Somehow November crept up on me.  I suppose it’s only fair to say that October and September did too.  It’s been lovely, fall in a new house.  We’re been watching the leaves flash a most beautiful red and yellow.  Some folks say it has been a brighter fall than usual, but I can’t tell the difference from last year.  Our old neighborhood was heavy on the dogwoods – young ones that turned a sullen purply red.  This neighborhood has old oaks and cottonwoods (along with a few grown dogwoods) that have lit up the sky.  Late October is one of my favorite times of year.

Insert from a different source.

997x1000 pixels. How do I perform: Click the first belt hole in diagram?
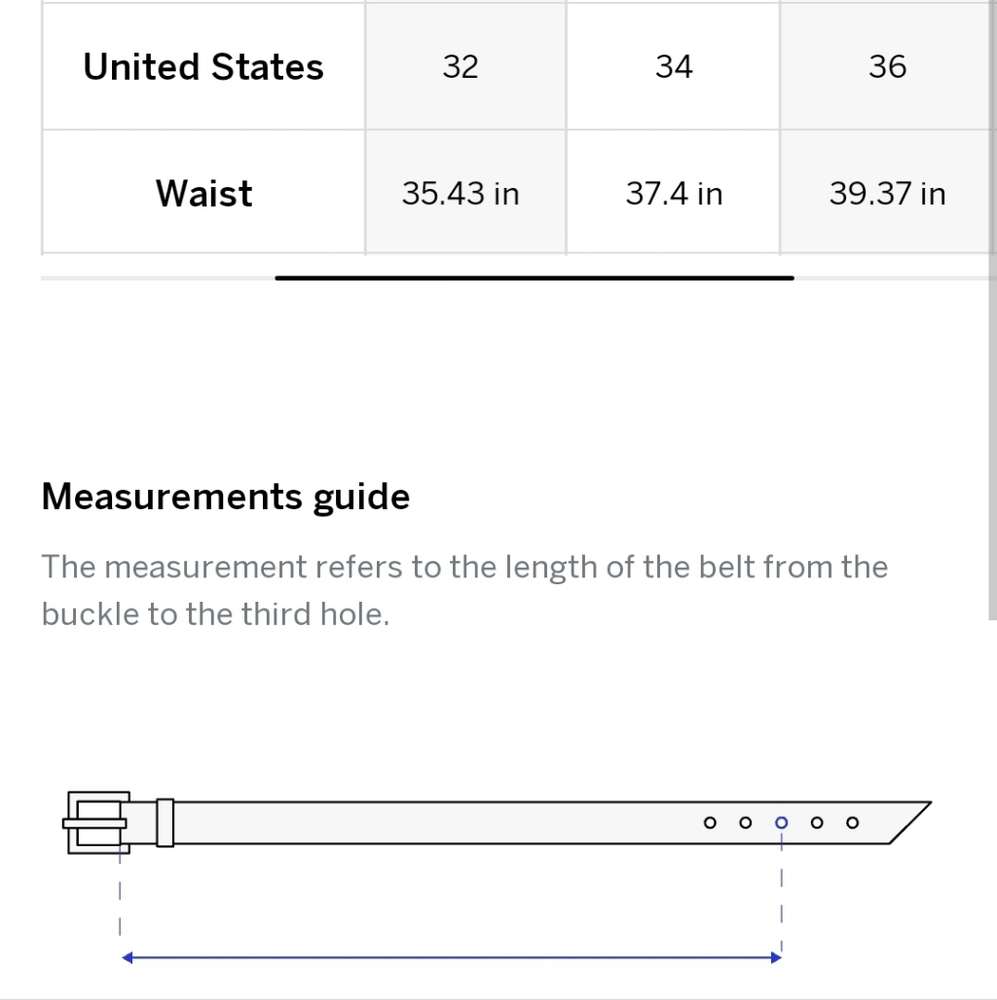coord(709,823)
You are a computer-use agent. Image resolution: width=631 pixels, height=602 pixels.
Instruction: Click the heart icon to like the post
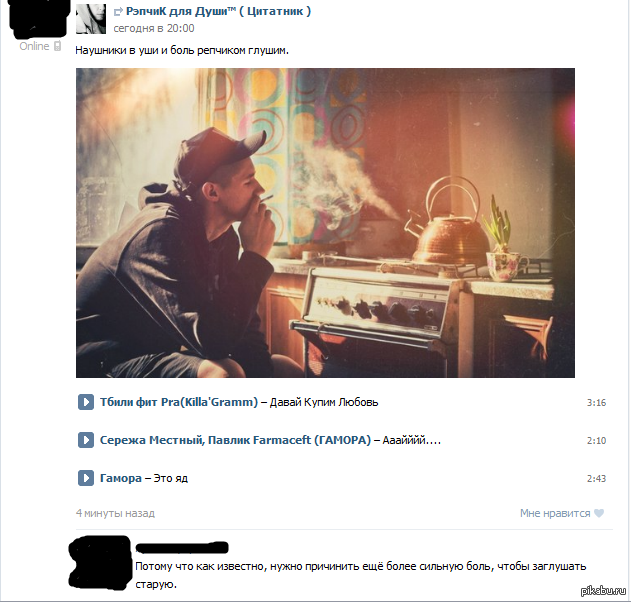click(599, 513)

This is National Blog Writing Month followed by Holidailies in December.  I’ve managed to write nearly every day in these two months for the last two years (Nov. 1 posts here and here) without much fanfare.  So consider this a statement of intent and an invitation to join me.  I’m not necessarily brilliant for 61 days, but I’m company at least!





Death Defying Loops

14 09 2009

When is the last time you’ve ridden a roller coaster?  And how did you feel afterward?  Not just in the woohoo moments when the ride cruises to a stop, but in the day-after moments?

We’re all adults here, you can admit it if you felt like you might die.

D and I went to an amusement park this weekend to shake off some of the last month.  And shake it we did, on teeth-rattling, head-banging, gut-wrenching, twisting and twirling rides.

I didn’t grow up enjoying roller coasters.  I particularly hate the click click click of the cars going up for the first big drop.  The rattling, jostling ride of a wooden roller coaster is a recipe for a skull cracking headache.  But as an adult, I love the rush of the propelled coasters, the smooth steel tracks that zip under and over without the need for a slow initial rise and deep drop.  I love to laugh as the ride shoots through loops and curls and suspends me upside down for a perfect moment.

But let me tell you, we hadn’t been to a park in a couple of years and something about my equilibrium has significantly changed.  The first ride we went on featured a set of twists that just about sent my stomach onto the pavement.  While the rest of the day was terrific, I don’t think we ever really recovered from the nausea courtesy of our first trip.  I’ve definitely felt it in my bones for the last couple of days.  Ouch.

Even in the moment, I think we knew that our inner children had taken a beating.  When I was little, I remember running from ride to ride, insatiable for more excitement, thrilled as the park lights twinkled on and the lines got shorter.  It didn’t matter that we would race from one point to the next just to stand in line or even that we rode the same ride again and again.  It was a matter of cramming as much as possible into the minutes we had left.  It was always time to go too soon.  This time, we arrived shortly after the park opened (but not early enough to beat down the door) and left well before it closed, satisfied and happy, delighted to both have been there and to be wrapping things up.

I never thought I’d want to leave before the park closed.  But oh was I delighted to be home.  People, my bones might be too old for roller coasters, but luckily, my soul isn’t.